Purpose: The Canadian province of Québec faces several issues regarding the accessibility and quality of diagnostic assessment and the efficiency and continuity of evaluation, support, and intervention services for children with neurodevelopmental conditions (NDCs). To address these issues, the Ministry of Health and Social Services mandated a research team to initiate the development of a reference trajectory, i.e., a proposed model pathway based on national and international best practices and research, for the diagnostic assessment of NDCs in children aged 0-7 years.

Methods: The present study focused on the development of a logic model to operationalize the diagnostic services trajectory using a community-based participatory research approach and informed by implementation science. This involved representatives from multiple stakeholder groups (e.g., parents, professionals, physicians, administrators, researchers). Project steps included an analysis of best practices from a literature review on diagnostic trajectories, focus groups and interviews with stakeholders, and a validation process to ensure the appropriateness of the final model.

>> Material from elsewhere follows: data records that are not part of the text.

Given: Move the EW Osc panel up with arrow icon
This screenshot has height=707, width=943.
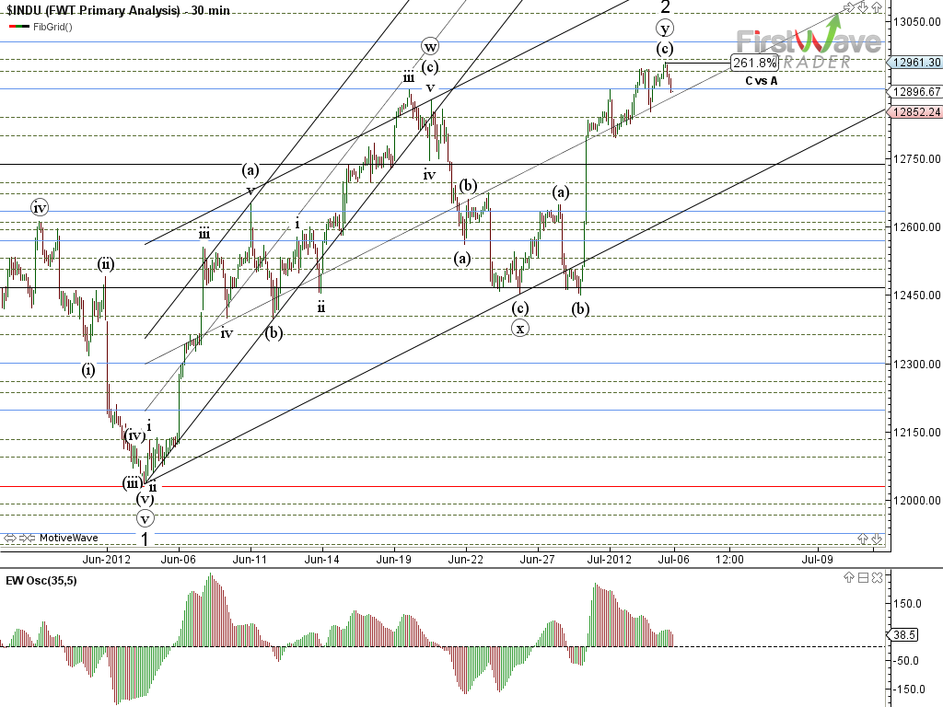Looking at the screenshot, I should click(x=851, y=578).
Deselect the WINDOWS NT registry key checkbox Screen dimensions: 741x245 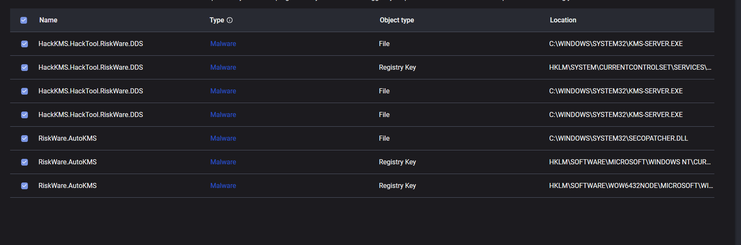click(25, 162)
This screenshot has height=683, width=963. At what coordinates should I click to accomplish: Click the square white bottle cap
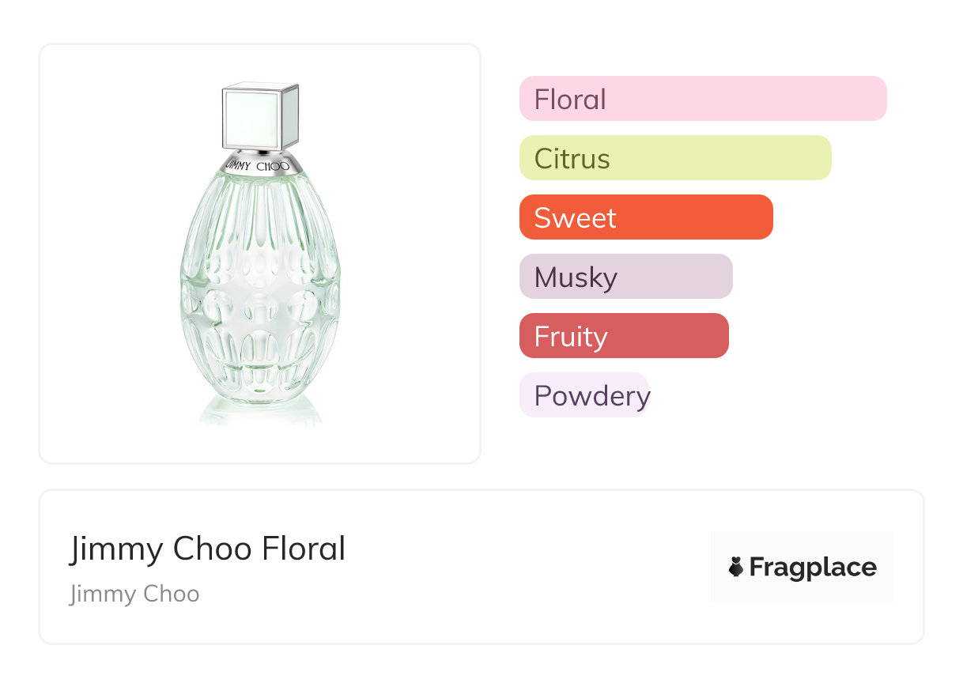point(260,116)
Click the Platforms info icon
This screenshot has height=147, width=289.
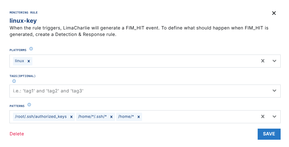point(31,49)
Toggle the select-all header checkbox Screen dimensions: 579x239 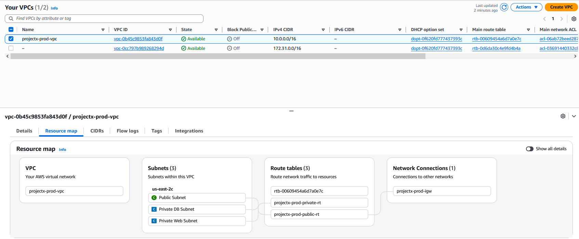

Results: The integration of existing research and stakeholder input resulted in a logic model for a new diagnostic services trajectory for children aged 0-7 years suspected of NDCs and identified key ingredients that should be present in its future implementation.

Conclusion: The proposed model for a diagnostic services trajectory is expected to address several systemic issues identified previously. Its implementation will need to be evaluated to ensure its sustained focus on the needs of families and its ability to promote their quality of life, well-being, and involvement.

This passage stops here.